I'm going to go out on a limb and say that both are right, in a way. When it comes to dichromates, arguably, the only reasonable discharge in a waste system would be zero. At the same time, if you're on a regular sewer system, I doubt that the tiny amount of dichromate you wash away into your drain will be detectable once it arrives at the sewage treatment facility, let alone harmful in a significant way - even if it makes it all the way there without being reduced to far less harmful chromium-III.
But still - I personally consider dumping chromium-VI into a sewage system as bad practice, by definition. One might choose to do so in the knowledge that it's really not a great idea to begin with. That's an individual call to make. In the end, I don't think it can really be justified, even though I can see the argument that it's not very harmful as long as the quantities are tiny.
If you want to do this in a more sensible way, I would suggest the following:
1: Consider using a dichromate-free process. There are other pigment-printing processes that give more or less the same result and do not rely on chromium-VI. For instance, the recently published Zerochrome approach (https://zerochrome.org/) uses far more benign chemistry and will yield very similar results to gum bichromate. There's also Calvin Grier's PrintMaker's Friend (https://printmakersfriend.com/), which is expected to hit the market in a few months and probably similar/identical to Zerochrome.

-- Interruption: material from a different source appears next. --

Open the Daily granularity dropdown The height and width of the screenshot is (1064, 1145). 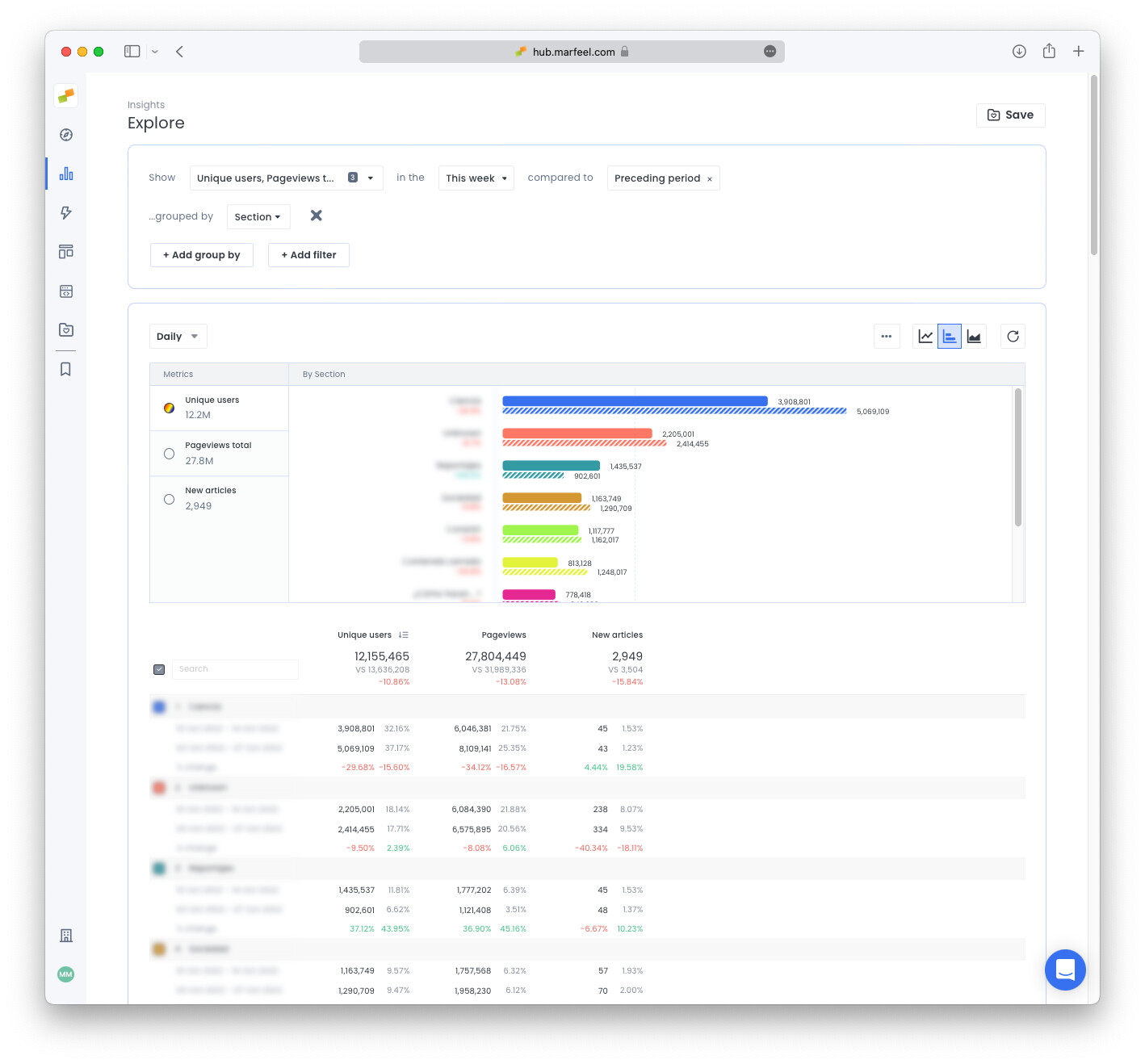point(178,337)
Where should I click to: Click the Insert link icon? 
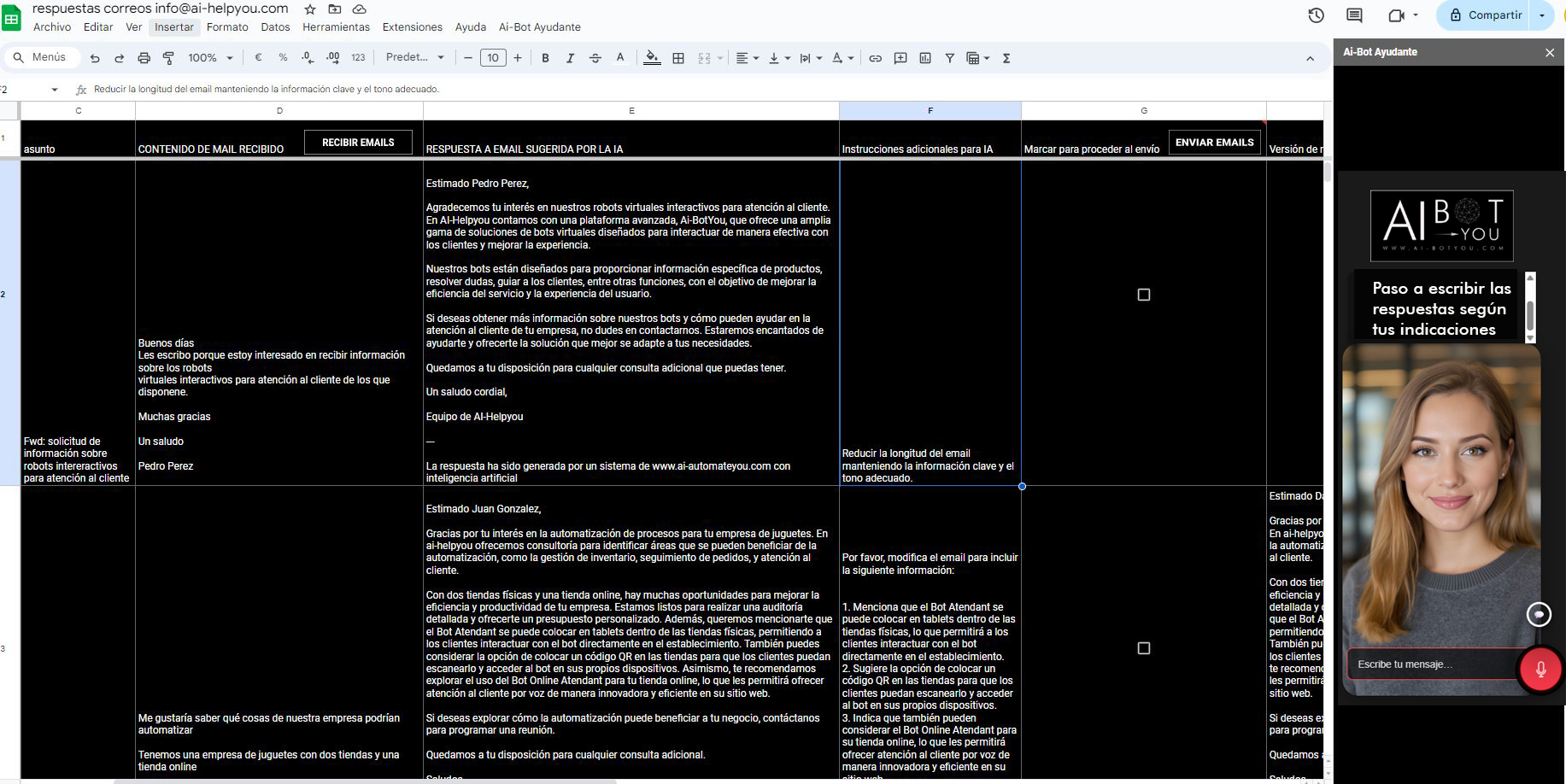875,58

2: If you must use a chromium-VI based process, consider saving your dichromated waste water in a tank or jerrycan. After doing a print, drop some sodium bisulfite into the tank and stir. You should see the color of the water change from (probably pale) yellow to nearly colorless with a green tinge. At higher concentrations, you'll see bright yellow or even orange give way to emerald green. For a single print, you'll probably need only one or two teaspoons of bisulfite to completely convert all chromium-VI in the water into chromium-III. While the latter is not entirely harmless, it's considerably less harmful than chromium-VI and I personally would not worry about dumping a small quantity of it down a typical drain into a sewer system. Again, it's a personal judgement call; even better would be to convert the chromium-VI to chromium-III and then take the waste water to a proper facility for disposal. Instead of bisulfite, vitamin C (ascorbic acid) might also be used.
3: Collect the chromium-VI containing wastewater and offer it to a disposal facility as is. They should (hopefully) dispose of it in a responsible manner. Given how easy it is to convert VI to III, I would still consider option (2) though, in case the waste disposal facility doesn't take into account the nature of the waste offered to them (which I find very likely).
4: The last resort is to just dump the wastewater into the drain. How bad this is, nobody can really answer. It's certainly at the bottom of the list for a good reason.
So how do I know it is the correct amount of vitamin c in that case?
Cr (III) compounds can also be precipitated out of solution into the insoluble Cr(OH)3 by adding dilute solutions of caustic soda, which would (theoretically) reduce the amount of soluble chromium available to dump into a wastewater system. One could then collect the precipitate until it can be disposed of at a hazardous waste facility. IIRC it is best to err on the side of excess Cr(III) as too much hydroxide will re-dissolve the Chromium.
So how do I know it is the correct amount of vitamin c in that case?
That's a neat trick! Thanks for sharing that, and also the caution about overdoing it, although it would just result in the original situation with a little waste of hydroxide.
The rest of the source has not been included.